In discussing his proposed sequel for Superman Returns, Singer also invokes The Empire Strikes Back, which I think makes my point for me. The Star Wars Universe, I would argue, is even more complicated than the X-Men's world (which at least is set on Earth), yet Lucas had no trouble establishing it in Star Wars: A New Hope without skimping on the action. The reason that Empire is considered to be superior is not because it ramps up the action; if that were so, then Return of the Jedi would have to be considered the pinnacle of the original trilogy. Empire succeeds on its artistic merits.

Despite my disappointment with Superman Returns, I do hope that Singer is given the opportunity to make a sequel. He's shown what he's capable of with the first 2 X-Men movies (and if you want to see what he brought to them, you need only look at what's missing from X3), and he remains one of my favorite directors. I can only assume that his trotting out of the "traditional comic book movie wisdom" was due to his understandable defensiveness regarding the less-than-stellar reviews he had to suffer through all summer. Because when Singer insists that Superman Returns is exactly what the first movie in a new franchise needs to be, I can't help but hear Pee-Wee Herman, having just fallen off his bike, saying "I meant to do that!"

1 comment:

Holt said...

You've hit a number of nails on the head here. The "Wrath of Khan analogy" as described here carrys no water. Star Trek: The Motion Picture was less enjoyable because it was sterile and moody. It put a person to sleep. Wrath of Khan had warmth and lift. It woke a person up.
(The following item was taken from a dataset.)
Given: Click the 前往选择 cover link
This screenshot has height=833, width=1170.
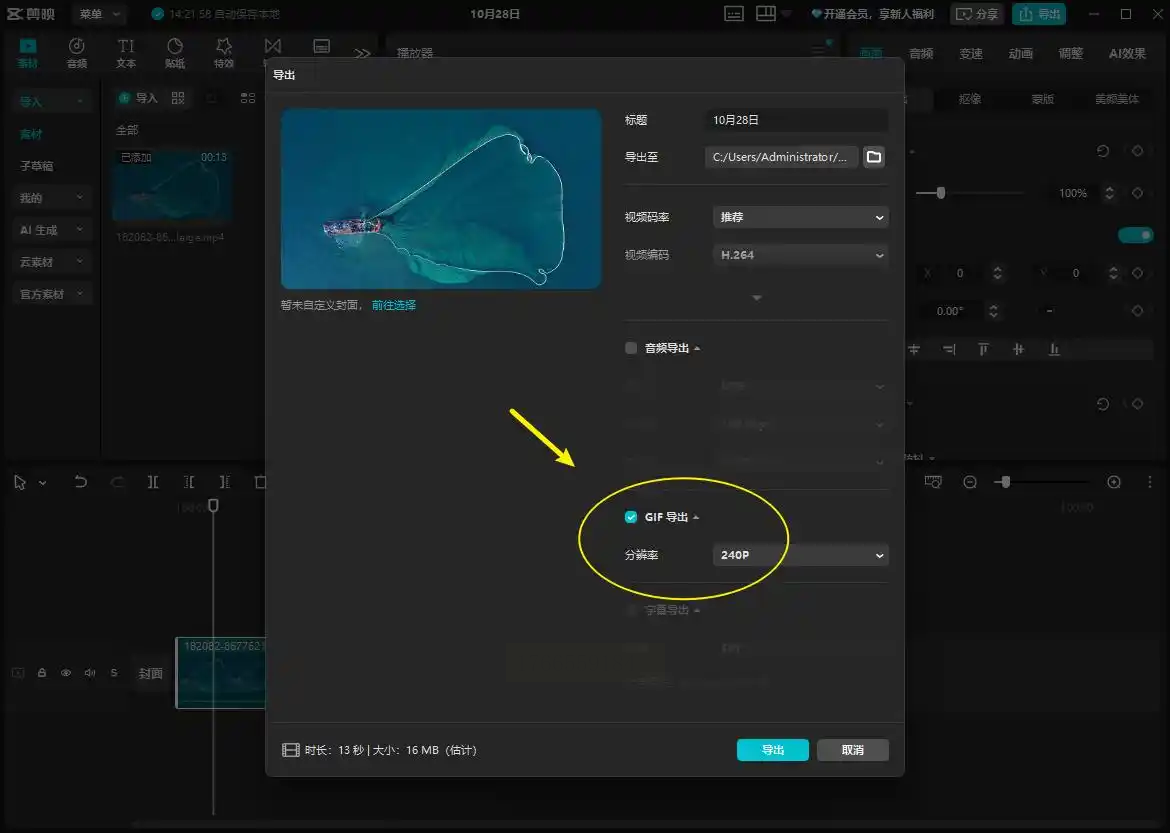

There might be 3 approximate versions of the original Star Trek, in terms of visual appeal and character definition.

The first was the TV series, where the settings and special effects were relatively under-budgeted and primative compared to what came later. The stories had to depend largely on acting and melodramatic characterizations, because the film footage was dominated with talking heads, with relatively fewer minutes of special effects and action sequences thrown in here and there.
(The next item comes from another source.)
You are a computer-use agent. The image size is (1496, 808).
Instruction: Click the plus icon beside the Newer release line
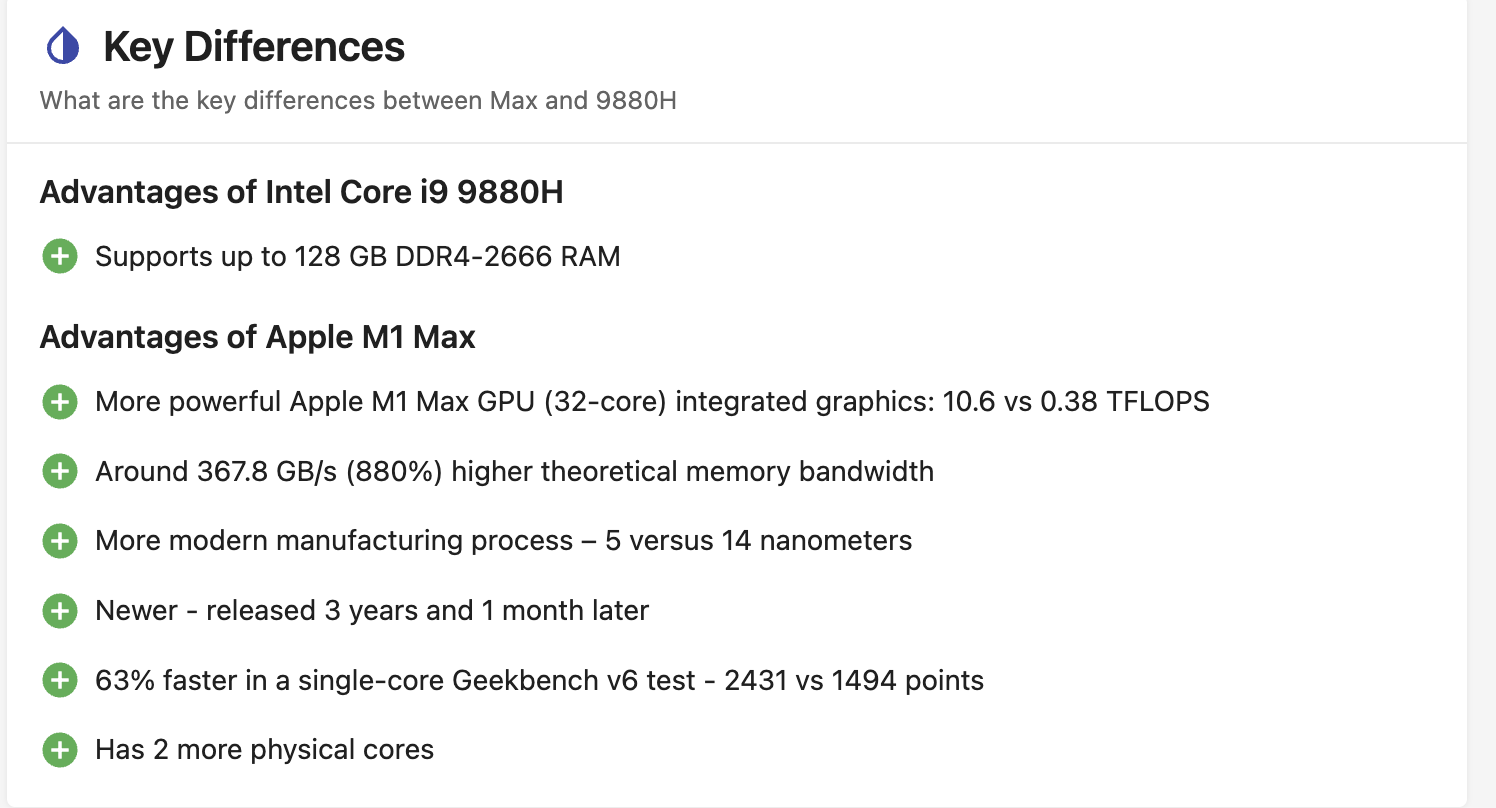[60, 611]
In the first movie, all the technology and uniforms changed to something more reminiscent of a hospital setting. Everything was way too white and too clean. The Kirk character was much weaker dramatically, and decentralized from the story. The writing seemed so far off in places that it made it hard to believe these were really the same characters, or that this technology really even came from the same time period. The story was stilted as a TV pilot, just as you've stated.

The 2nd movie brought the central characters closer to their original definitions. The writing conveyed a better sense of drama. The backgrounds and costumes were more believable, as a futuristic naval setting, with military uniforms. The sterile hospital setting changed again, to something a bit more accessible, maybe reminiscient of one of those old style home entertainment center cabinets, with sliding doors, and wood veneers.

Old sci-fi stuff often suffers from being way too clean and polished to be believable. Wrath of Khan hadn't quite made it to "dark and gritty" yet, but it was more "down and dirty." The science fiction trappings and special effects were apparently good enough, and successful enough, that they were never really changed very much again, all the way through next 4 movies which followed.